The oddities of the state church and the sporatic attenders
There's always something odd going on around Christmas-time. You get folks like Richard Dawkins singing Christmas carols. Now in Germany you get the debate over who should be able to get in the building for Christmas services. Admittedly in Germany, the churches appear to be funded through state taxation, which changes things a bit, but the whole plan below seems rather crazy:
With churches expected to be packed this Christmas Eve, German officials are calling for pews to be reserved for church members to ensure they are not squeezed out by holiday-only parishioners. Politicians from the conservative Christian Democratic Union (CDU) and the liberal Free Democrats (FDP) told Tuesday's daily Bild newspaper it was unfair if regular attendants of church services couldn't find a seat at Christmas. "I support making services on December 24 open only to those who pay their church tax," a member of the CDU board in the south-western state of Baden-Württemberg, Thomas Volk, told the mass-market daily. Germans pay church tax along with their income tax unless they opt out.

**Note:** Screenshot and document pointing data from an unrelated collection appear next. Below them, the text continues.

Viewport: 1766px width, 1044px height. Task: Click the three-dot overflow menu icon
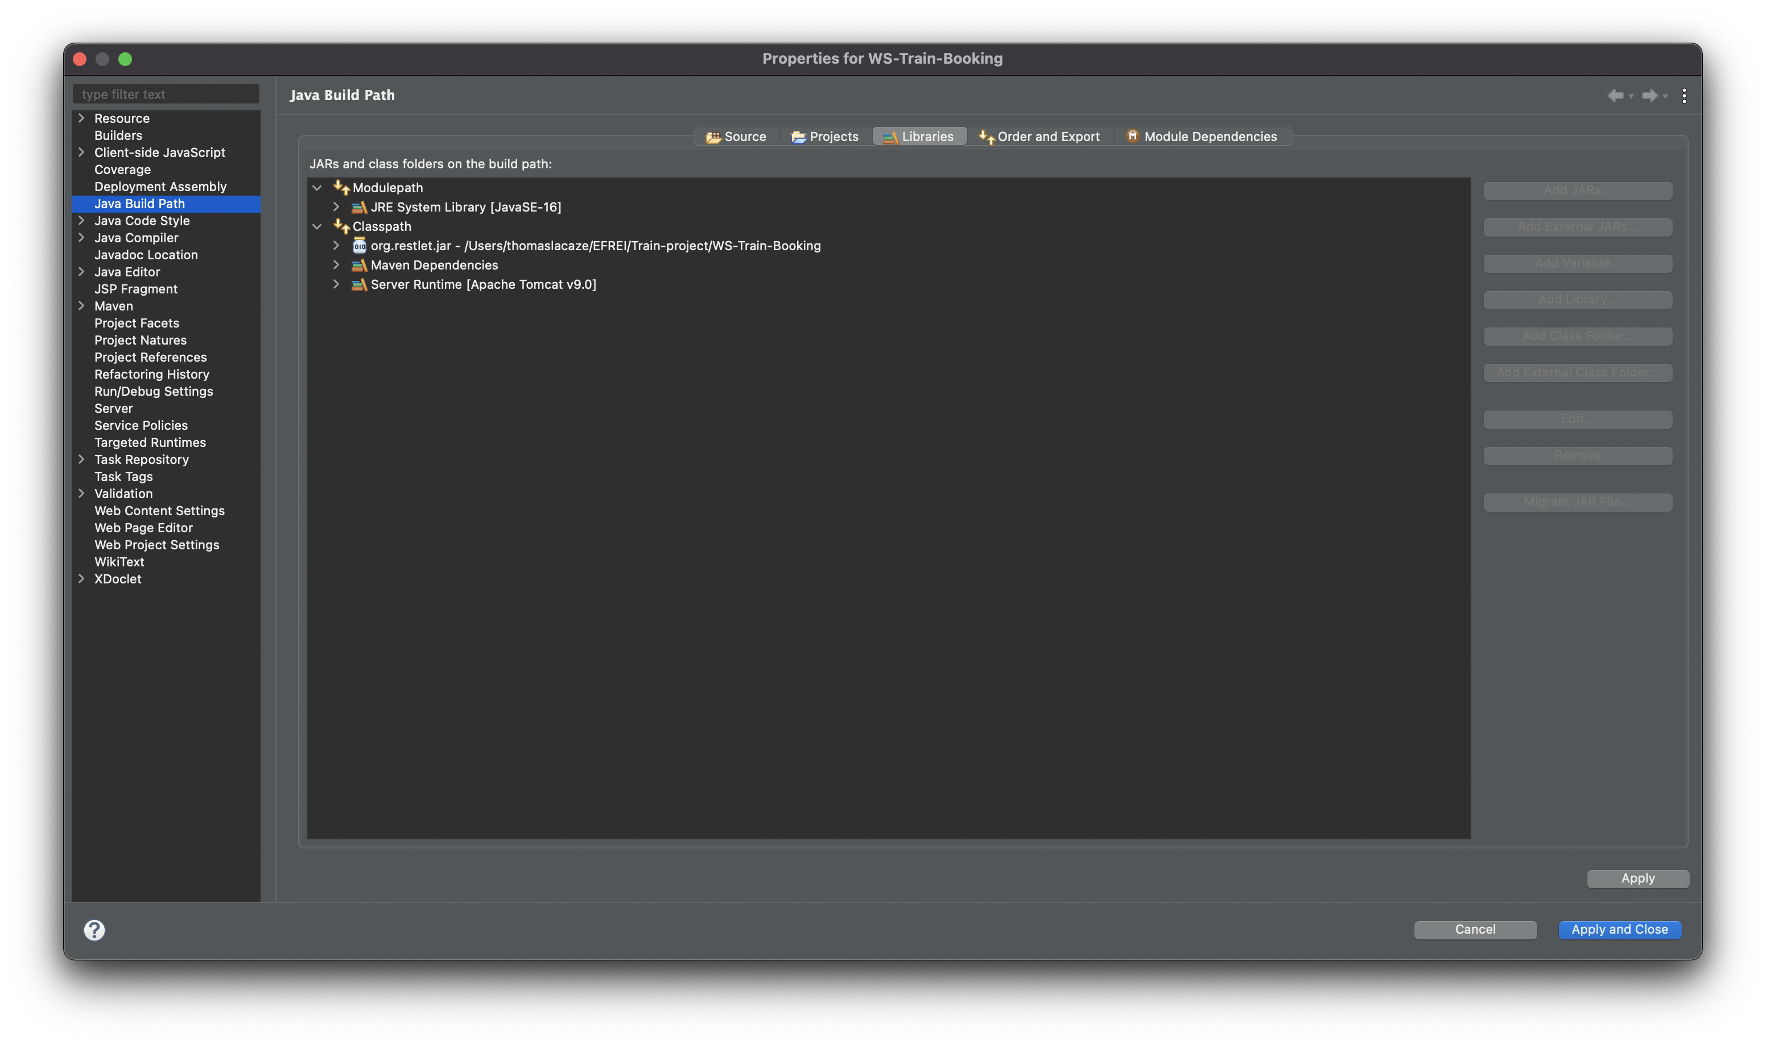coord(1684,96)
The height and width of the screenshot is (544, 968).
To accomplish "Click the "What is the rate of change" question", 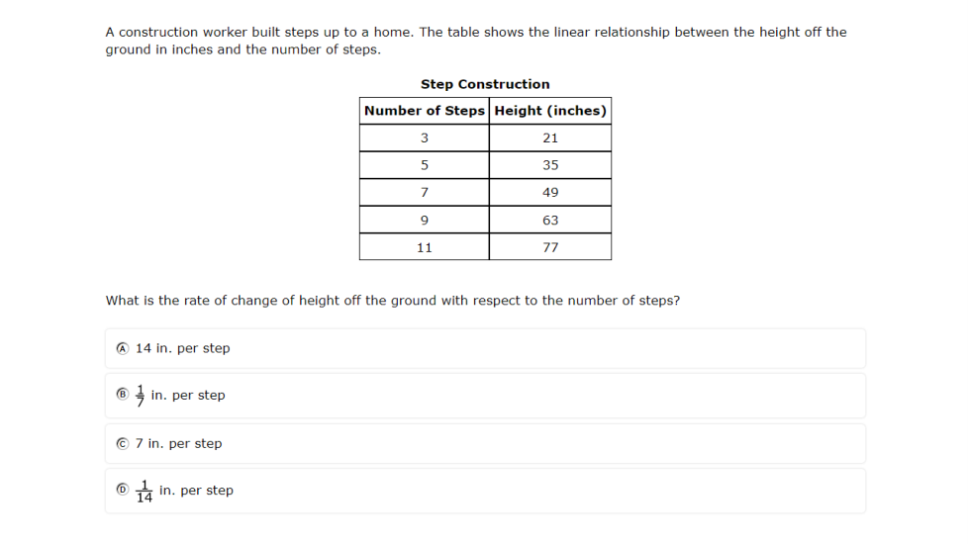I will 392,301.
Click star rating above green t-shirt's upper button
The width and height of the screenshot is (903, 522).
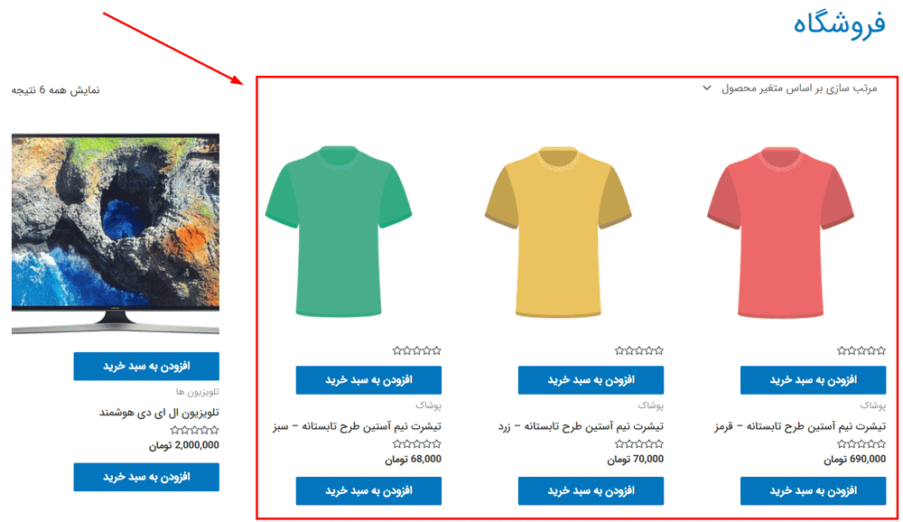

The head of the FDP's parliamentary group in Berlin, Martin Lindner, said it was intolerable that in the past, active members of church congregations - often the elderly - had been forced to stand through the Christmas service because the pews were full. "Church tax payers should not be kept outside during such important services," he said. "Church members should be given tickets, for example, to give them priority seating."
- In The Local
(Of course, to show up in church but only on Christmas and Easter only also seems a little bit odd).